In FIG. 1, there is shown an acoustically resistive layer 10 according to the invention which comprises an acoustically damping cloth 12 and a layer 14 of reinforcement comprising filaments 16.
In the description which follows, "filaments" means filaments, strips of filaments, wicks, plaits, or strands of filaments, of square, round or rectangular section. Similarly, so as to use uniform terms, a "mold" can be a static mold, a mobile translatory mold, or a rotatable mandrel. As to the term "layer" it can correspond to several thicknesses of mono or multidirectional filaments.
The acoustically absorptive cloth 12 is for example a cloth made from a stainless steel grid and sold under the mark GANTOIS.
In the first embodiment of FIG. 1, the layer 14 of reinforcement is single and comprises unidirectional filaments oriented in the warp or weft direction of the acoustically absorptive cloth as shown in FIG. 1 or else in a direction making any angle with the warp or weft filaments.
The density of the filaments of the layer is adjusted as a function of the required amount of acoustic opening, the desired mechanical resistance, as a function of the nature of the filaments, of their cross section, of the acoustically damping cloth whose damping qualities must be preserved, as a function of the panel on which said acoustically resistive layer must be connected as a function of the binder used to connect this layer to the acoustically damping cloth.
The acoustically resistive layer 10 can be made with the same acoustic cloth 12 but with a bidirectional layer 114, the crossing of the filaments taking place at an angle of 90°, oriented parallel to the warp and weft filaments of the acoustically damping cloth as shown in FIG. 2, or at any angle.
In FIG. 3, the layer 214 is bidirectional with a filament orientation at an angle different from 90°, these filaments themselves making an angle different from 90° with the warp and weft filaments of the acoustically damping cloth.
In FIG. 4, the layer 314 is multidirectional with different orientations between the filaments of the layer and the warp and weft filaments of the acoustically damping cloth.
In FIGS. 5A, 5B and 5C, there is shown a synopsis of the process of production which consists in having a mold 18, in this case that of the nacelle of an aircraft motoreactor, on which is laid the acoustically damping cloth 12 to produce the first portion of the resistive damping layer. The emplacement of this cloth is preferably carried out by strip winding for example if the cloth is present in strips.

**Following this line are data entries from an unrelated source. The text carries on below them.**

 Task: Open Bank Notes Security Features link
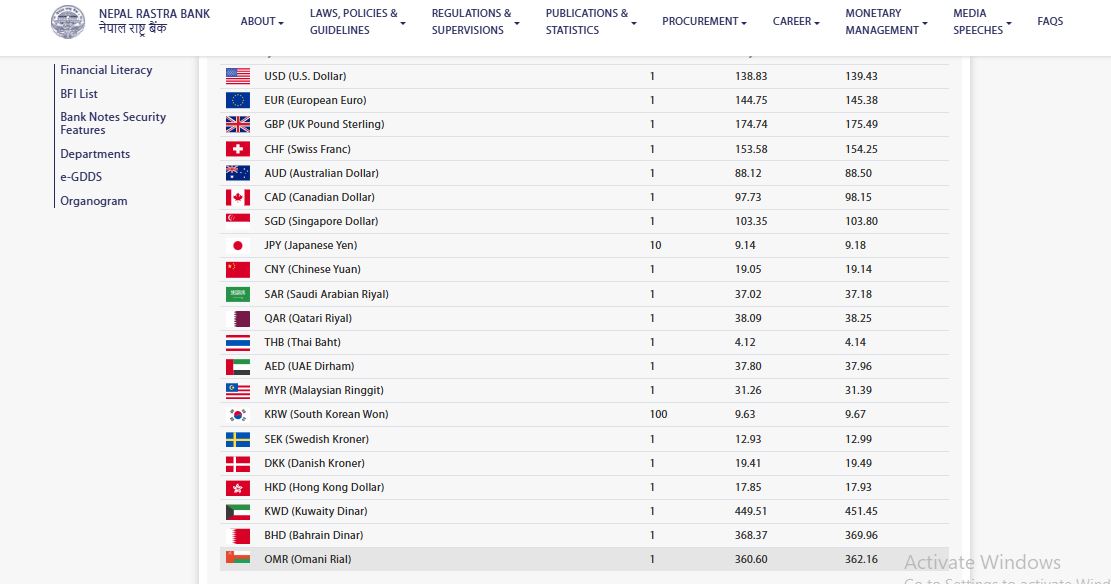[x=113, y=123]
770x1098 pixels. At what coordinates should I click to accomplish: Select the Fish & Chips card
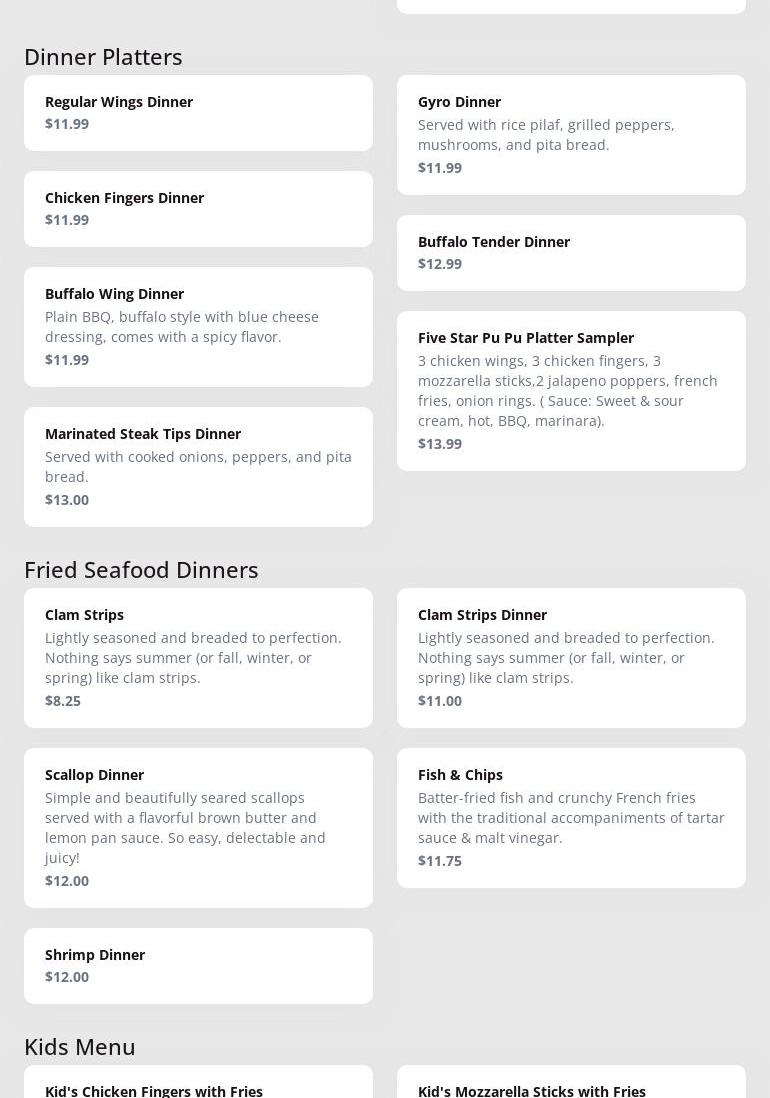pos(571,817)
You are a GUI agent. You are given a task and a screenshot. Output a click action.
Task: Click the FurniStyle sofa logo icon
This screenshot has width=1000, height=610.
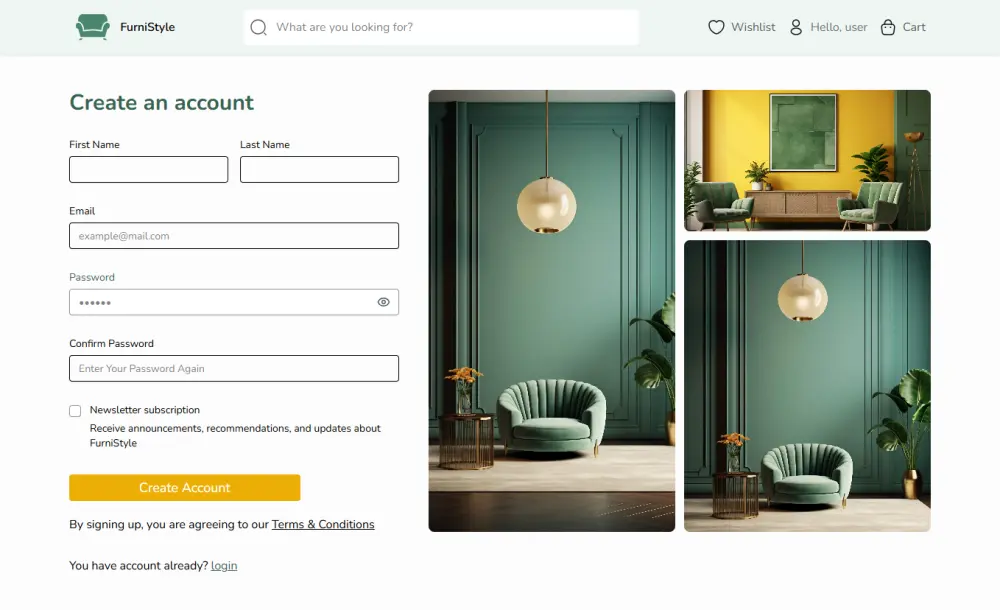[x=92, y=27]
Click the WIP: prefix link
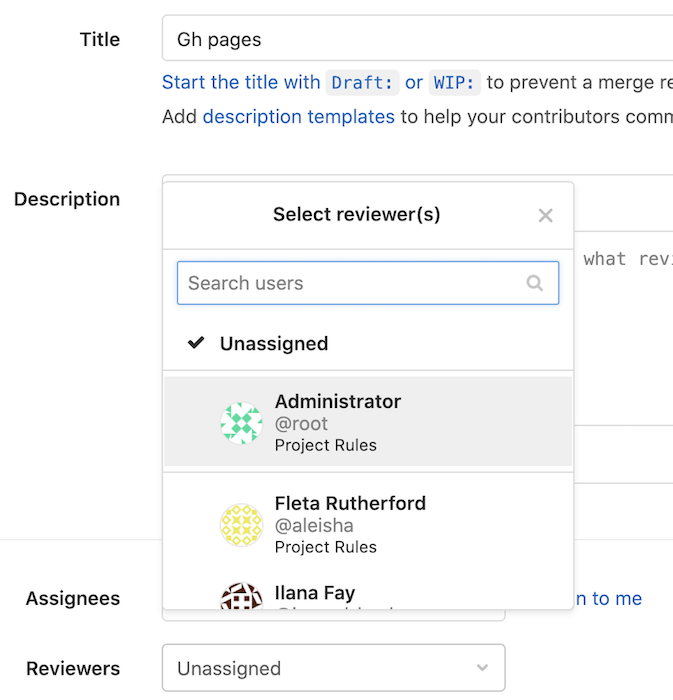 [455, 82]
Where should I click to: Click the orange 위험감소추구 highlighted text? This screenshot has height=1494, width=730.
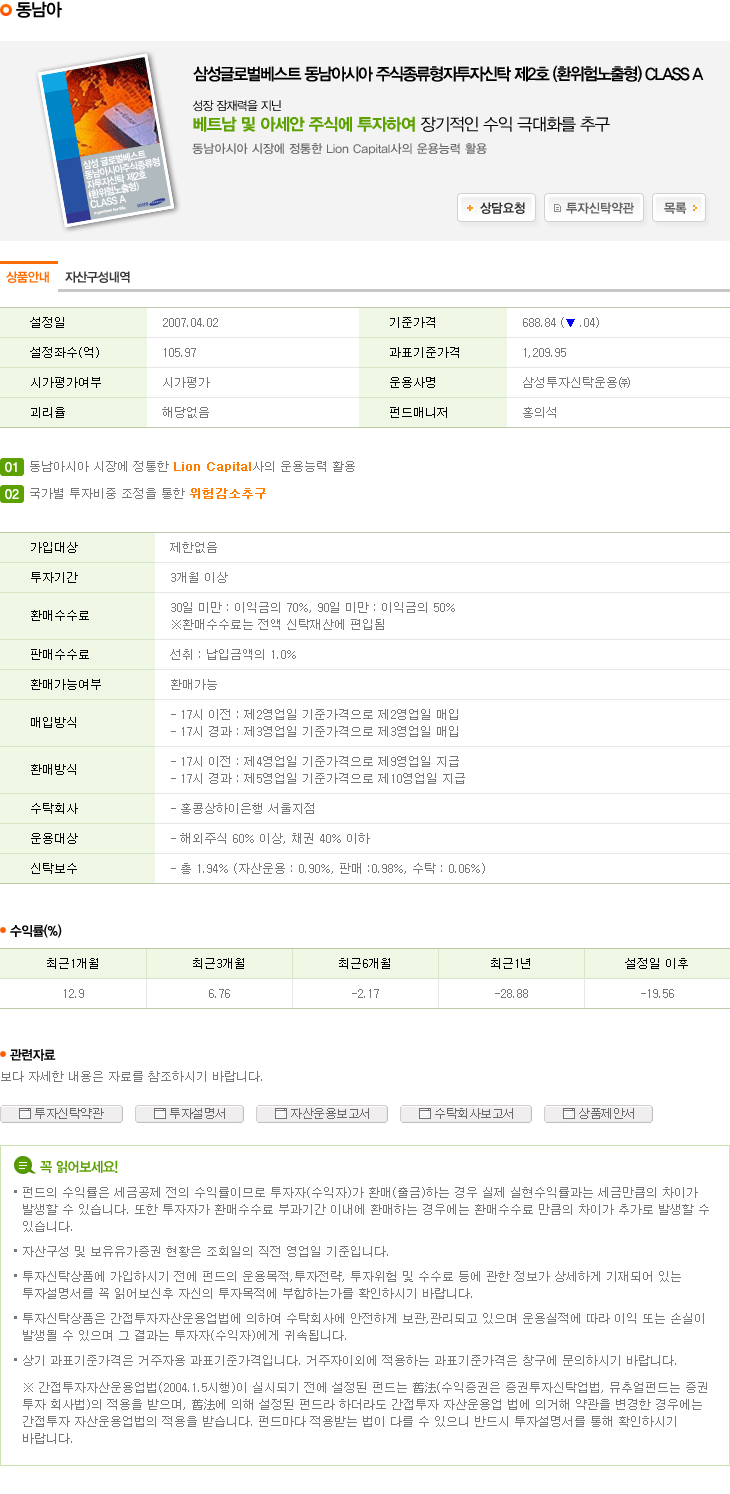coord(227,494)
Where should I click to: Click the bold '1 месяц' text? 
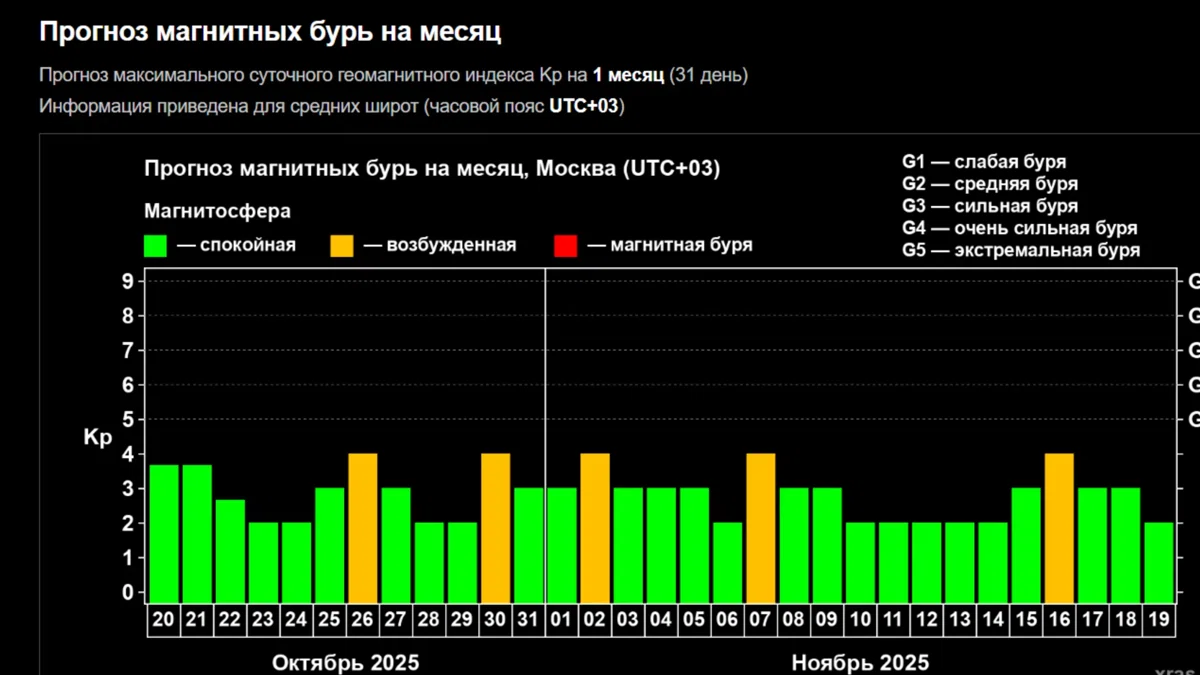click(x=628, y=75)
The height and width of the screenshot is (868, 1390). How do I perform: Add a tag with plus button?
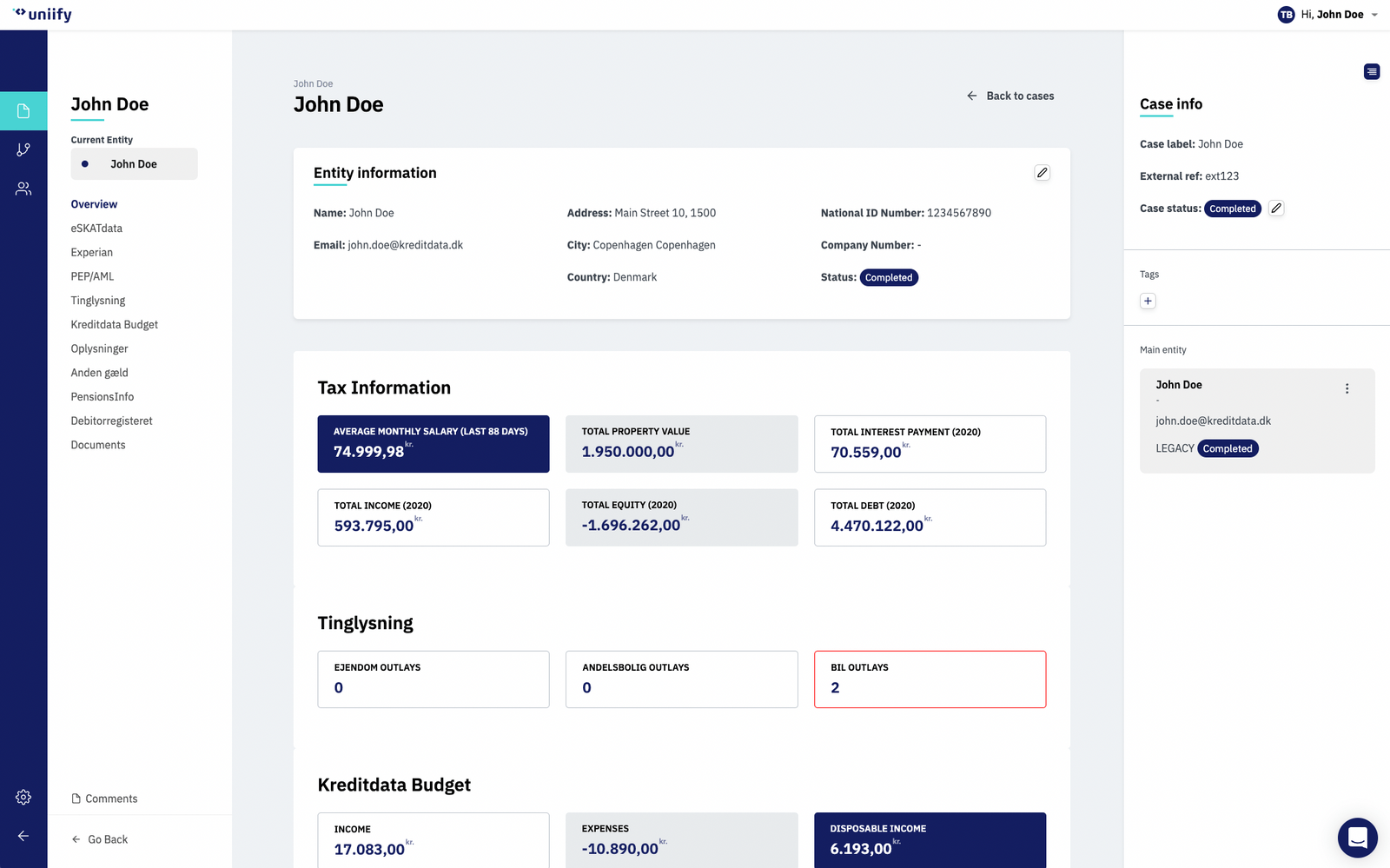coord(1148,301)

Then, the filamentary winding of the filaments takes place as shown in step 5B, which winding permits producing a bobbin with the desired pitch and angles, including varying them according to the locality so as to increase or decrease the density.
The filaments can be of different types, such as carbon, glass or "Kevlar" filaments sold by the firms BROCHIER or HEXEL.
These filaments are saturated with a binder such as a resin designated 914 and sold by BROCHIER, which permits good connection between the cloth and the filaments of the layer.
The mold 18 is then withdrawn. To do this, preferably, there is provided a retractable and reusable mold or a lost mold which is destroyed with recovery of the final layer.
In the case of certain shapes of members with molds having closed surfaces or not having a profile of revolution, it may be necessary to produce the layer 14, 114, 214 or 314 of filaments by laying and application of pressure. This is preferably carried out with a bench 20 and a relative movement along the necessary axes, between the mold and said bench.
In FIG. 6A, the mold is shown in a simplified manner as being the half-mold of a nacelle. In this case, the piece is immobilized and the bench is movable but the reverse could also be done.
On this mold there is deposited the acoustically damping tissue by any suitable means such as winding or compacting.
Once the cloth is in place, the impregnated filaments are deposited and pressure applied, as before.
The same advantages are realized with the deposition of filaments with variable densities as needed.
The shaped layer is then withdrawn from the mold for use in combination with other layers to form a panel having a surface facing the source of noise with a resistive damping capacity.
This monolithic layer can be connected to one of the surfaces of a preformed panel having a honeycomb structure forming a core 22, of the honeycomb type, with a total reflector 24, secured to the opposite surface of the panel, of the same type as those shown in FIGS. 7C and 7D.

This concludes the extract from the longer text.